Das Unternehmen teilte auf Anfrage mit: „Trovicor hält sich strikt an alle internationalen Gesetze - in Deutschland, in der Europäischen Gemeinschaft,und in anderen Ländern, und betreibt keine Geschäfte mit Ländern, die unter Embargos stehen.“ Zu den konkreten Vorwürfen sagte die Firma nichts. Grundsätzlich äußere man sich nicht zu einzelnen Kunden und Staaten, so Sprecherin Birgitt Fischer-Harrow.

Die Sicherheitsbehörden der Insel Bahrain, einer konstitutionellen Monarchie bei Katar im Persischen Golf, versuchen seit Jahren, die Reformbewegung des arabischen Frühlings niederzuschlagen. Vor diesem Hintergrund legen die Menschenrechtsaktivisten jetzt Beschwerde ein auf der Basis der Leitsätze der Organisation für Wirtschaftliche Kooperation und Entwicklung (OECD). Die Leitsätze verpflichten international tätige Unternehmen unter anderem, sich nicht an Verletzungen der Menschenrechte zu beteiligen. Die deutsche OECD-Kontaktstelle, die solche Fälle überprüft, sitzt im Bundeswirtschaftsministerium.

 

„Die Trovicor GmbH vertreibt und wartet die Überwachungstechnologien, die von der bahrainischen Regierung eingesetzt werden“, heißt es in der Beschwerde. Mit dieser ließen sich auch Telefone, Mobiltelefone, SMS und Internet kontrollieren und Personen ausfindig machen, die der Sicherheitsapparat des Königs von Bahrain für gefährlich halte. Die Beschwerdeführer nehmen an, dass Trovicor noch heute die entsprechende Hard- und Software in Bahrain pflegt und erneuert.


Eindeutig beweisen können sie diese Anschuldigung aber nicht, unter anderem, weil die Firma keine entsprechenden Informationen liefere. So sind die Menschenrechtsaktivisten darauf angewiesen, Indizien zusammenzusetzen. Ein Hinweis, der die Beteiligung Trovicors nahelege, bestehe darin, dass das Unternehmen 2009 die Geschäftskontakte in Bahrain von der Nokia Siemens Networks AG übernommen und mindestens bis 2011 fortgeführt habe.

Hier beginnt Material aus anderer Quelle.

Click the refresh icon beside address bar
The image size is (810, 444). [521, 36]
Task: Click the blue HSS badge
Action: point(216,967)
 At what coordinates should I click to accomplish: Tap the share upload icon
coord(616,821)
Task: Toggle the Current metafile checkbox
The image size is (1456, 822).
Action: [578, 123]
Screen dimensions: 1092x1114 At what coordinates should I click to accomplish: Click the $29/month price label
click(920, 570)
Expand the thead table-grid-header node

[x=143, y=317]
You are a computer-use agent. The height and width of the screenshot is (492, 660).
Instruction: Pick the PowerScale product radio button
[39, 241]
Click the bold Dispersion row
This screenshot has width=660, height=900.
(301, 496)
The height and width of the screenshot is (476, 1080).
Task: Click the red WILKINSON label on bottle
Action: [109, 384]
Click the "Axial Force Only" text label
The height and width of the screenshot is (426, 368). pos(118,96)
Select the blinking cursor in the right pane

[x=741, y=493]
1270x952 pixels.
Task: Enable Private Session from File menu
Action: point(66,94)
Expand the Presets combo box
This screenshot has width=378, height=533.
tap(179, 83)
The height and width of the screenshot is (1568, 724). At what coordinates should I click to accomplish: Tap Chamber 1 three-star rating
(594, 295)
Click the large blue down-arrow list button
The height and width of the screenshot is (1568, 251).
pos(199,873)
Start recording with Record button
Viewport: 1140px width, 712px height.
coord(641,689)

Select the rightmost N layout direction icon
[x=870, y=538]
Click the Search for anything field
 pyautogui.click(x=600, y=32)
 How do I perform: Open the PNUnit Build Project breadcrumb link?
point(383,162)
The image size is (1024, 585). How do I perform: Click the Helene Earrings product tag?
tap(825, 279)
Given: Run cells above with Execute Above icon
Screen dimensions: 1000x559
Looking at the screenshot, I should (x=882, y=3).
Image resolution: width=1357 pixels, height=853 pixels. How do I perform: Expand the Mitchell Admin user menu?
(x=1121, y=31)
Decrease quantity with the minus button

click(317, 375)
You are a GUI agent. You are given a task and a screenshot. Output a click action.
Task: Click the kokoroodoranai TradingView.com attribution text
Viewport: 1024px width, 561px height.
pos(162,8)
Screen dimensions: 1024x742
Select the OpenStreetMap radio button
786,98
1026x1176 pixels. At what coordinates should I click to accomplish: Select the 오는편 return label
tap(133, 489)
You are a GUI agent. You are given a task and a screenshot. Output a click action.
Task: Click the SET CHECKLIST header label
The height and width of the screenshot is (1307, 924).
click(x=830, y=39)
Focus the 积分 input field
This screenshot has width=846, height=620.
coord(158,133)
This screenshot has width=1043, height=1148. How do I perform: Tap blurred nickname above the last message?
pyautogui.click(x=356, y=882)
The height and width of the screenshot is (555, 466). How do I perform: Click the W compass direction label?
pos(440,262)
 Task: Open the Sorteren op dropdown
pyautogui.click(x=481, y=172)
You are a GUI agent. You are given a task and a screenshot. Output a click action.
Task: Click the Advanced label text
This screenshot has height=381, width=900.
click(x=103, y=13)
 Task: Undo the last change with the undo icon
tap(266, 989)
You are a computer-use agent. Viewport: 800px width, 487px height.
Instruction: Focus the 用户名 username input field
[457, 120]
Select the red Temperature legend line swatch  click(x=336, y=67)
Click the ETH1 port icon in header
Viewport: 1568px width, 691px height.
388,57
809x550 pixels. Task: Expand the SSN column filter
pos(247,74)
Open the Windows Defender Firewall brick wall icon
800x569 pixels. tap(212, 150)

Wenn sie die Beschwerde für relevant hält, kann die deutsche Kontaktstelle nun ein Vermittlungsverfahren in Gang setzen. Beide Seiten müssen dann Stellung nehmen. Selbst aber, wenn die Kontaktstelle zu dem Ergebnis käme, dass Trovicor die OECD-Leitsätze missachte und gegen Menschenrechte verstieße, hätte dies keine rechtlich bindende Konsequenz. Die Logik der Leitsätze besteht darin, mittels öffentlicher Aufmerksamkeit Verhaltensänderungen bei Unternehmen zu veranlassen.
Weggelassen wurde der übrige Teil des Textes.